CNN Learning Transfer

The principle is easy: optimize and accelerate the learning of a convolution network model by training specific layers, transfer them to a deeper model and iterate. It is also useful when a model is not deep enough to get a satisfying performance. You can build a deeper model, and transfer parameters of the first common layers to partially benefit from the training of the first model.

This is relevant when the compute capacity gets insufficient compared to the needs. Cloud GPUS are a good solution but you always reach a limit and it is at some point beyond your budget...

Standard learning transfer: The usual principle of learning transfer in neural networks is well known: you find an existing model with structure and parameters, let's say VGG16, Inception or MobileNet. You adjust the last layer and the output properly to fit your business case, re-initialize the parameters of the modified layers, then retrain the network and get very quickly an effective model.

The objective of this project is different. The idea is to use learning transfer to accelerate the learning of an hand-made model.

TODO

Fix the scripts! After many changes and experimentation, the scripts are a bit broken...
Add graphics about model performance evolution

Typical NN Model building

So you build a model, train it, and the model accuracy reaches a plateau. You train over many epochs, again and again, the training accuracy dance around 90% and the validation accuracy around 80%. The model structure is clearly not good enough and you want to make the model deeper. If you make it right, it will stabilize at a higher level than the current model, right.

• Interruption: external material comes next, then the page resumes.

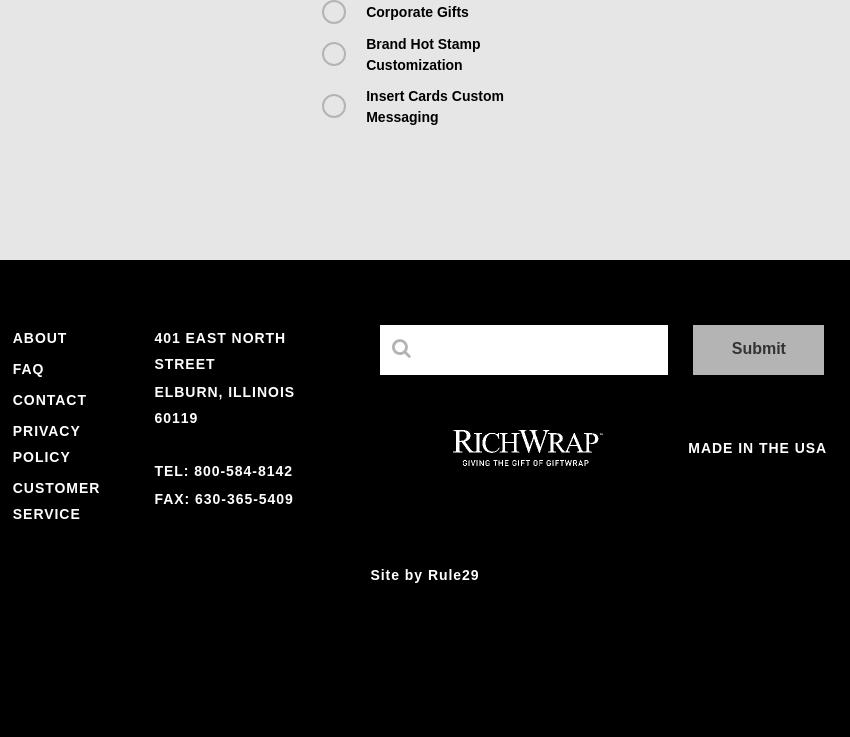  I want to click on 'Fax: 630-365-5409', so click(154, 496).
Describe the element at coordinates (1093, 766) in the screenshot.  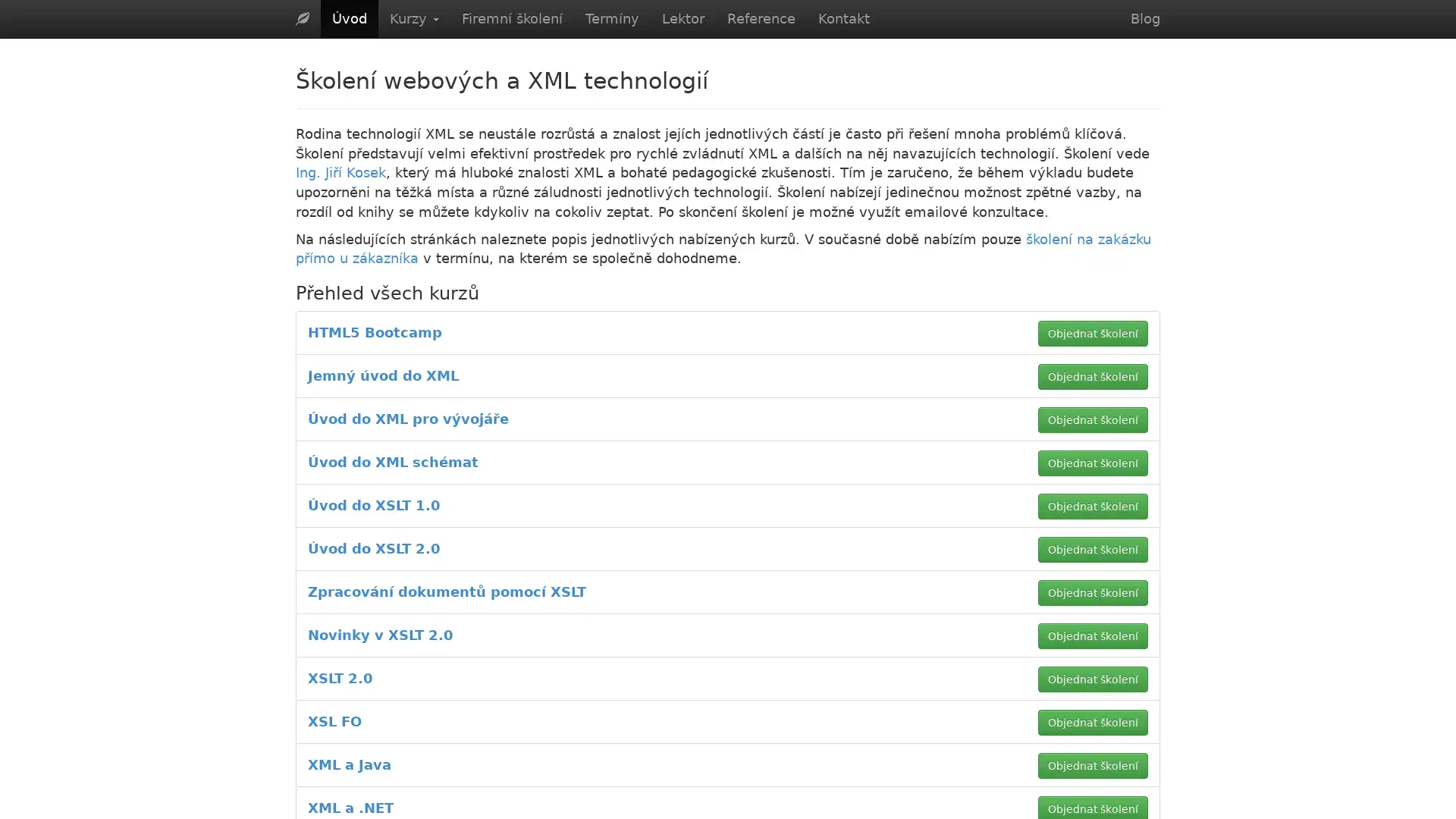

So you add a few layers, add a dropout or two just in case, start the training again, and the accuracy starts from 55% and increases progressively, sometimes during a few epochs. It's not yet there, you make more modifications, train the model again starting from a lousy performance until an accuracy plateau (if your new model is not broken => back to the drawing board!) and repeat until you get satisfying results.

All this takes time. A way to go much faster is by transferring parameters of the first common layers to boost the new model with the training of the previous model. It works if you can copy these parameters layer by layer. As a result, the new model gets from the start a good accuracy and reaches a new plateau much faster (hopefully higher...), as it does not have to re-learn the basic convolution filters from scratch.

This saves many training epochs, and translates into time and money. This is particularly relevant when the compute capacity gets insufficient compared to your needs, and this will happen sooner than you think.

Example

To illustrate this approach, let's take a simple case: a dog and cat classifier. We start with 10000 pictures (5000 dogs, 5000 cats). 8000 are used for training (+ data augmentation) and 2000 for testing. Pictures from the CIFAR10 datasets

Yes my friends, a big bunch of cute cat and dog pictures like this:

Data augmentation

10000 pictures is actually not that much for a computer vision task. That's why we multiplicate the existing data with a range of simple techniques:

mirroring pictures left-right (effectively doubling the dataset size)
random cropping/zooming
adjusting the colors

# Data Generators for training and test sets    
train_datagen = ImageDataGenerator(rescale=1./255,
                                   shear_range=0.2,
                                   zoom_range=0.2,
                                   horizontal_flip=True)

test_datagen = ImageDataGenerator(rescale=1./255)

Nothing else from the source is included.